**Try it**
Beneath this line is the data. Output exactly the lines from the line with "Frequently Asked Questions (56, 2518)" to the line with "Defensive Shotguns (214, 1610)", both ends included, and nothing more.

**Provided data**
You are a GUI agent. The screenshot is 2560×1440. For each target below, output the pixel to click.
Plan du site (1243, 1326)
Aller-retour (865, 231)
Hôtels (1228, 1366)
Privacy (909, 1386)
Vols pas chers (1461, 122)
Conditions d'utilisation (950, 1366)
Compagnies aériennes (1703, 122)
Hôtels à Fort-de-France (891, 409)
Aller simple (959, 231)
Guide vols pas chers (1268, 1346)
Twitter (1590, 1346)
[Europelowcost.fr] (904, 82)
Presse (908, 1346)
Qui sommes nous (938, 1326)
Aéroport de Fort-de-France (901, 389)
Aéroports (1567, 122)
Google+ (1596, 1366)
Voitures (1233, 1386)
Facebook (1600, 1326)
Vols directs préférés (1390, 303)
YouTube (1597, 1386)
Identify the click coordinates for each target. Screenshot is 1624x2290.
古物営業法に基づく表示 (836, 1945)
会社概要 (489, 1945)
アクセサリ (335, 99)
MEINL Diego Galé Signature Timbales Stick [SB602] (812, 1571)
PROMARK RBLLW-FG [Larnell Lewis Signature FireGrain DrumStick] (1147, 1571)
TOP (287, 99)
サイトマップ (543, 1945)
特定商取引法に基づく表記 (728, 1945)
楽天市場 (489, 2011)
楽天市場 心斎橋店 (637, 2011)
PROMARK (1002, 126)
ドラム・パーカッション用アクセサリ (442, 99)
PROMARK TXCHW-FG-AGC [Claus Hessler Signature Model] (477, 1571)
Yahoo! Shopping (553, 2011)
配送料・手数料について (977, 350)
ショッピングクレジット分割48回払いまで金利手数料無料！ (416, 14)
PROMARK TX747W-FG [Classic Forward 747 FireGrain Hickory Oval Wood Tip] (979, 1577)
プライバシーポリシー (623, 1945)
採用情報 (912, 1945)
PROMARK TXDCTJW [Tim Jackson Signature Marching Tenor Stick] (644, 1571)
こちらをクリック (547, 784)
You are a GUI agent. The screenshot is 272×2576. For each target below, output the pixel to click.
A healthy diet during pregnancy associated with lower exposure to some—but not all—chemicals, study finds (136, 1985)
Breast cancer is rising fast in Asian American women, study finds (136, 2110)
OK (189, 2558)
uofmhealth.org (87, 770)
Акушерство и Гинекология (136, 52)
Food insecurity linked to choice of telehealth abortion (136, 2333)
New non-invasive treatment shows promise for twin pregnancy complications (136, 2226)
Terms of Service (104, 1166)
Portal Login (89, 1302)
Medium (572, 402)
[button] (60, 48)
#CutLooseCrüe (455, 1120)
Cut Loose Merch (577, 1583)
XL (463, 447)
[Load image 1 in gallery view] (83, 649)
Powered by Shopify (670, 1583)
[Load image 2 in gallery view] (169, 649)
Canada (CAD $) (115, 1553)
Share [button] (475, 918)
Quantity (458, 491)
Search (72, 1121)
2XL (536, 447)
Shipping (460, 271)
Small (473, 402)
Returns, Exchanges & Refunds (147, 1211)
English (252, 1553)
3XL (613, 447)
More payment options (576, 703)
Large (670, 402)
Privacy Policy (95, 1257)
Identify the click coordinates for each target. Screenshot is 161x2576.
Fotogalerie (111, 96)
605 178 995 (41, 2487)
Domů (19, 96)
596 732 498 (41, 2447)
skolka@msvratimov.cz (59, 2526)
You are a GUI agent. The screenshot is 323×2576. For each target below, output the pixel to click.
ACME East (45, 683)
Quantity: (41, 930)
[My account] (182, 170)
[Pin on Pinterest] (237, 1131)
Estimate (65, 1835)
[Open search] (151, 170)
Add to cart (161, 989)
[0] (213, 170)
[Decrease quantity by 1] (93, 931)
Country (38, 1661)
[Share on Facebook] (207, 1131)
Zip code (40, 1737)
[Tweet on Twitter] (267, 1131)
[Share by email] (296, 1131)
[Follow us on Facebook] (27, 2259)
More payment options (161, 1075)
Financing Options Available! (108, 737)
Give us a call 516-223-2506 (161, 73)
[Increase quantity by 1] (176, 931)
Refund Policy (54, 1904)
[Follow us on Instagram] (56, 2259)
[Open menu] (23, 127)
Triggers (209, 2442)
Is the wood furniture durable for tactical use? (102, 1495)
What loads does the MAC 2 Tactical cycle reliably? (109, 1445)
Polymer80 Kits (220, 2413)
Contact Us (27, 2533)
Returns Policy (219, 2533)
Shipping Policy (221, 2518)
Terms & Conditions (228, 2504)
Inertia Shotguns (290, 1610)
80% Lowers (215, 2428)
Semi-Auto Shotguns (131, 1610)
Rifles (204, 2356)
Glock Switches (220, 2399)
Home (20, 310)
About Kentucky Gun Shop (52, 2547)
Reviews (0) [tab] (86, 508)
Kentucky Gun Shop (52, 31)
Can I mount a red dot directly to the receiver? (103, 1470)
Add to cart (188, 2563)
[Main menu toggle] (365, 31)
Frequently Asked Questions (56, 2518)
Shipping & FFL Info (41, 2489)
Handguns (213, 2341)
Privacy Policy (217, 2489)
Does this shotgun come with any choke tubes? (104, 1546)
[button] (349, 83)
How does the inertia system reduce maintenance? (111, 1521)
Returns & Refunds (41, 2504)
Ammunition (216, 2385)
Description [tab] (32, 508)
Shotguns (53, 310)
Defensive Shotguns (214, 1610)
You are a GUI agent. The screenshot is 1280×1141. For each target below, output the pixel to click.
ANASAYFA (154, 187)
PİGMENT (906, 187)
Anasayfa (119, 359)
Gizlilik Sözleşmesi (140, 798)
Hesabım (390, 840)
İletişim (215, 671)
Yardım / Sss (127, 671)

**Your solution**
Frequently Asked Questions (56, 2518)
Shipping & FFL Info (41, 2489)
Handguns (213, 2341)
Privacy Policy (217, 2489)
Does this shotgun come with any choke tubes? (104, 1546)
[button] (349, 83)
How does the inertia system reduce maintenance? (111, 1521)
Returns & Refunds (41, 2504)
Ammunition (216, 2385)
Description [tab] (32, 508)
Shotguns (53, 310)
Defensive Shotguns (214, 1610)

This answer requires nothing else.